Understanding the difference between simple interest and compound interest is a very important concept if you are trying to create wealth. Compound interest is like a rocket ship and simple interest is akin to roller blades when you compare the two over time.
Let’s look at the following example.
You walk into your local bank branch of Dewie Cheatem & Howe with $5,000 to invest. After sitting down with one of their representatives, he offers you a great deal on one of their products. This product will pay you 10% simple interest per year. This seems like a good deal and you jump at it. After year one, your $5,000 has grown to $5,500. Not too bad. Year two you earn the same $500. However, year two, you actually had $5,500, so the percentage you earned is really less than 10%. Simple interest does not earn interest on interest, but earns interest only on the original principal. Look at the following.
$5000 X 10% = $500 Interest. You now have $5,500
Since you are earning simple interest, you are only earning interest on your original principal which is $5,000, even though you have $5,500. So the interest is still $500.
The first year you earned a true rate of 10%. However, the second year, your effective interest rate is about 9%. At the end of 5 years you would have $7,500.
You have $5,000 to invest and you find a product that pays you 10% interest which is compounded yearly.

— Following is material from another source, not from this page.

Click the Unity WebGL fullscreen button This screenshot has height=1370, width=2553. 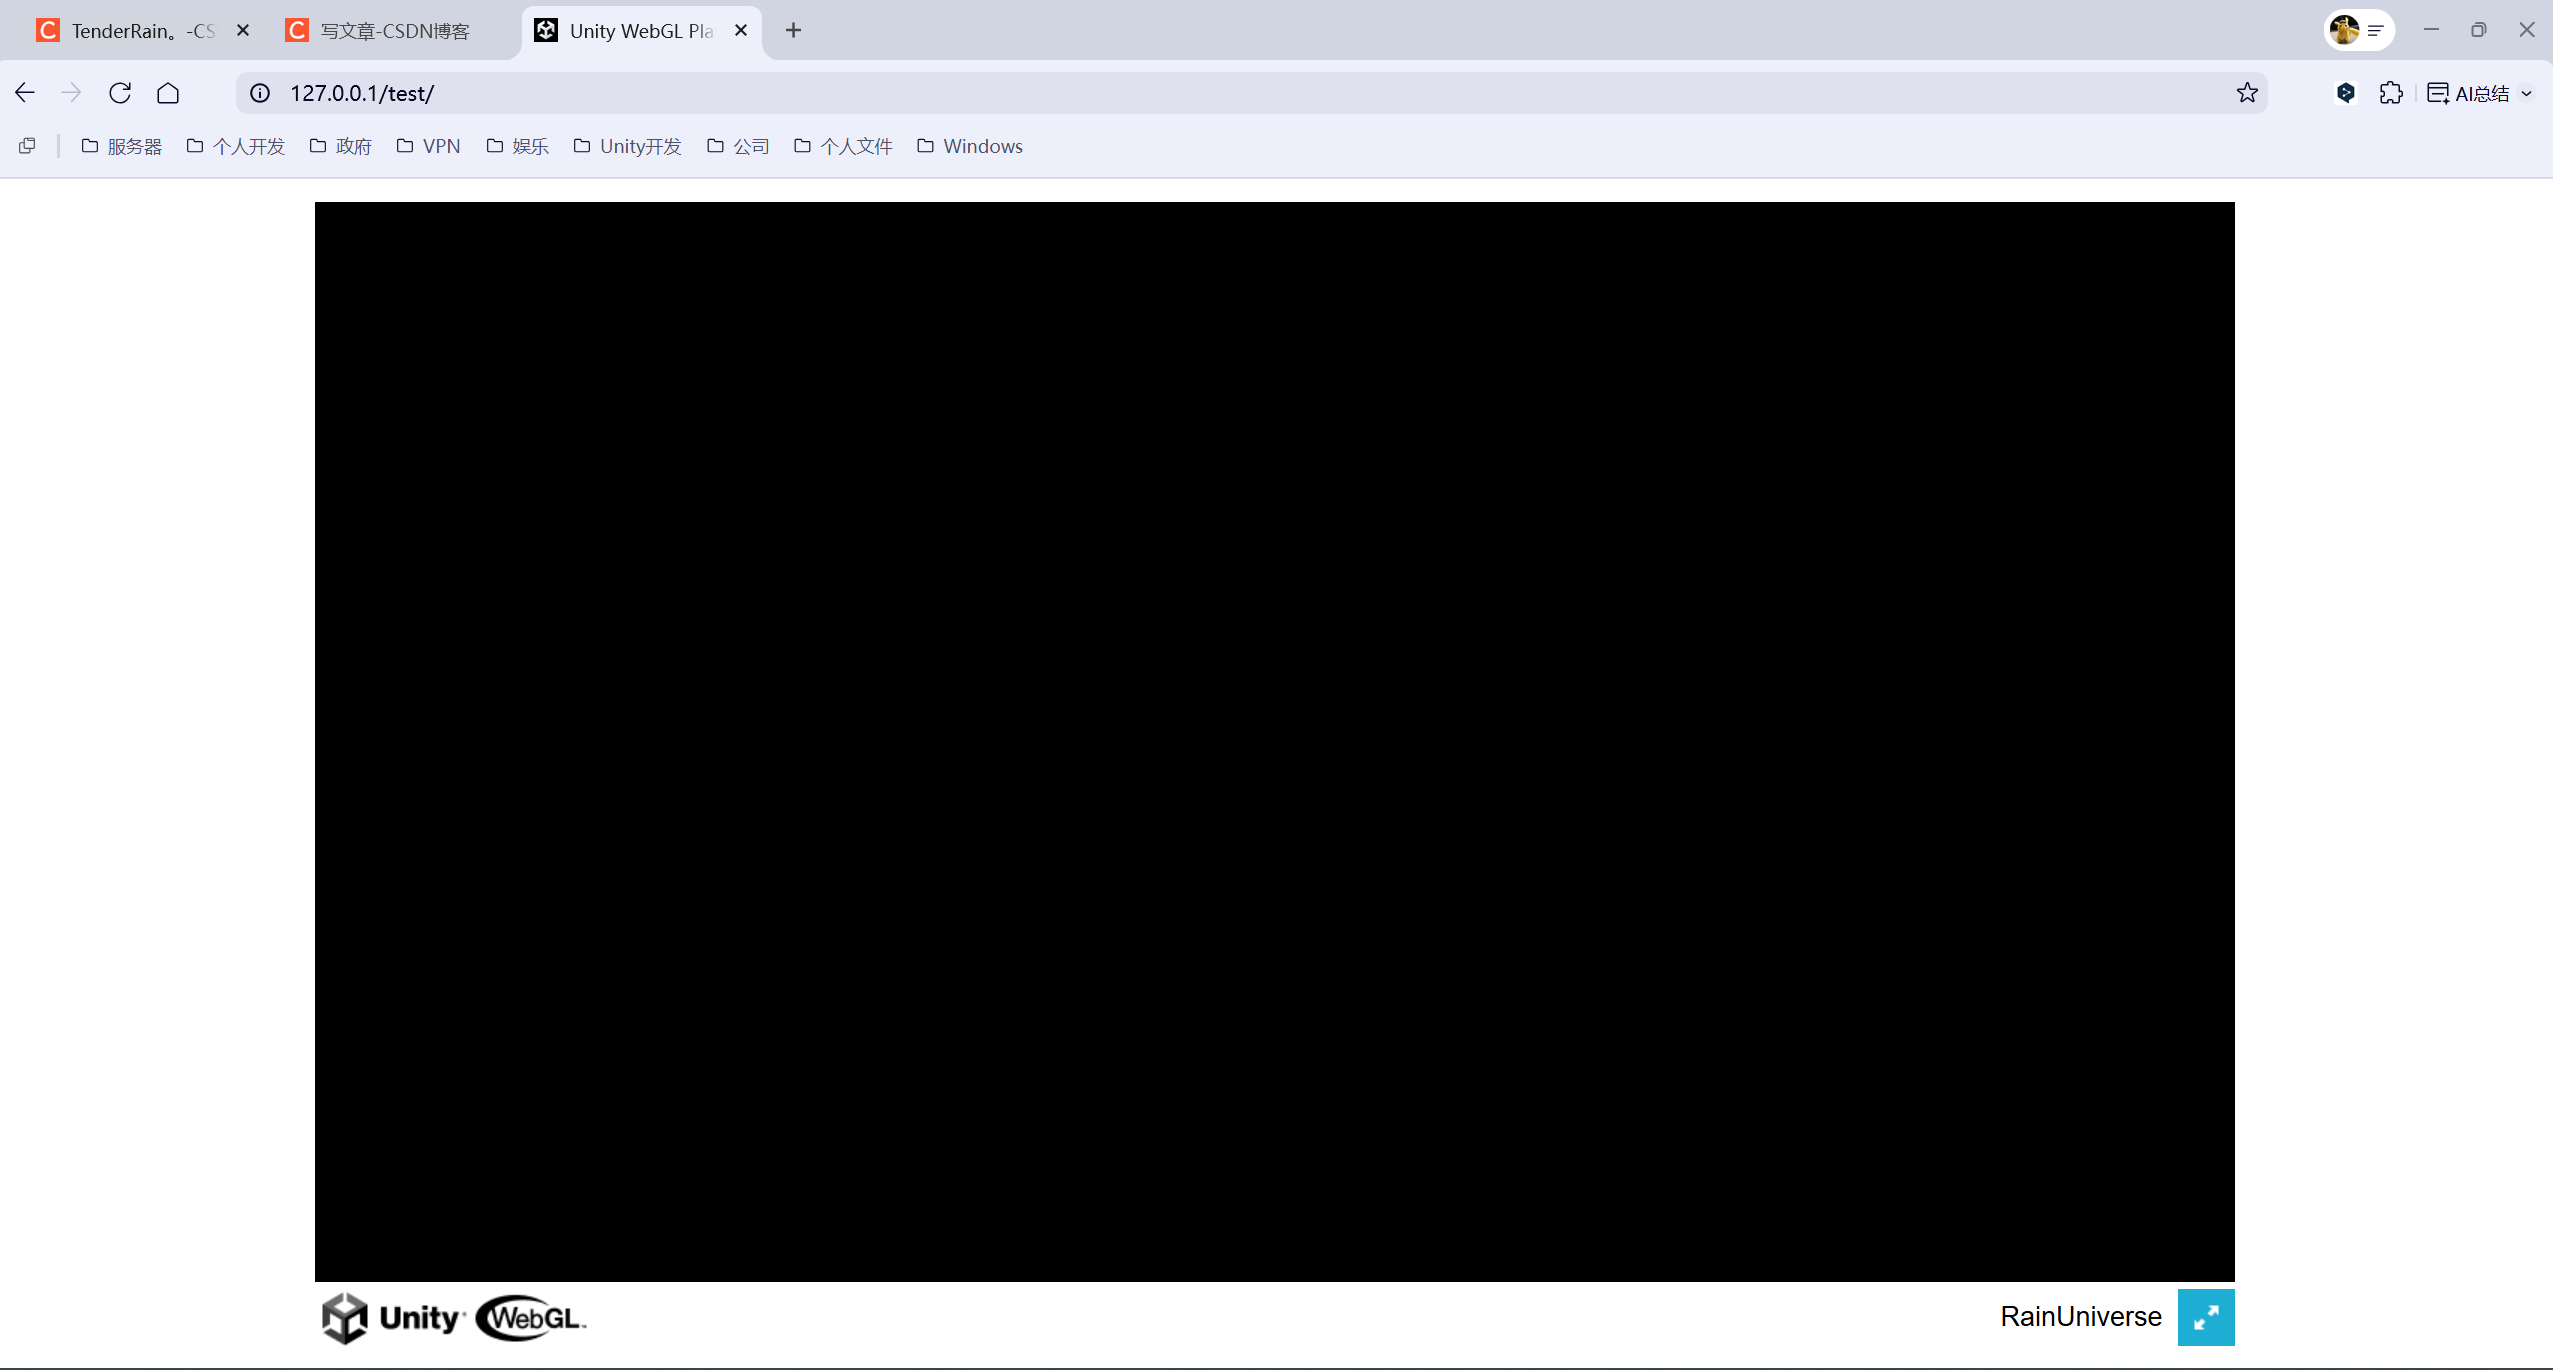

After year one, your return does not look much different than the person who is receiving simple interest as you both have $5,500. However, time is what makes compound interest so powerful, as you will see in the next years.
$5000 X 10% = $500 interest. As with the simple interest, you have $5,500 at the end of the year.
$5,500 X 10% =$550 interest. Now you are getting 10% on the interest you earned. At the end of 5 years, your $5,000 will have grown to $8,052.55. Compounding this way you will have received $552.55 more over 5 years.
The more time you have and the frequency in which money is compounded is one of the keys to creating wealth.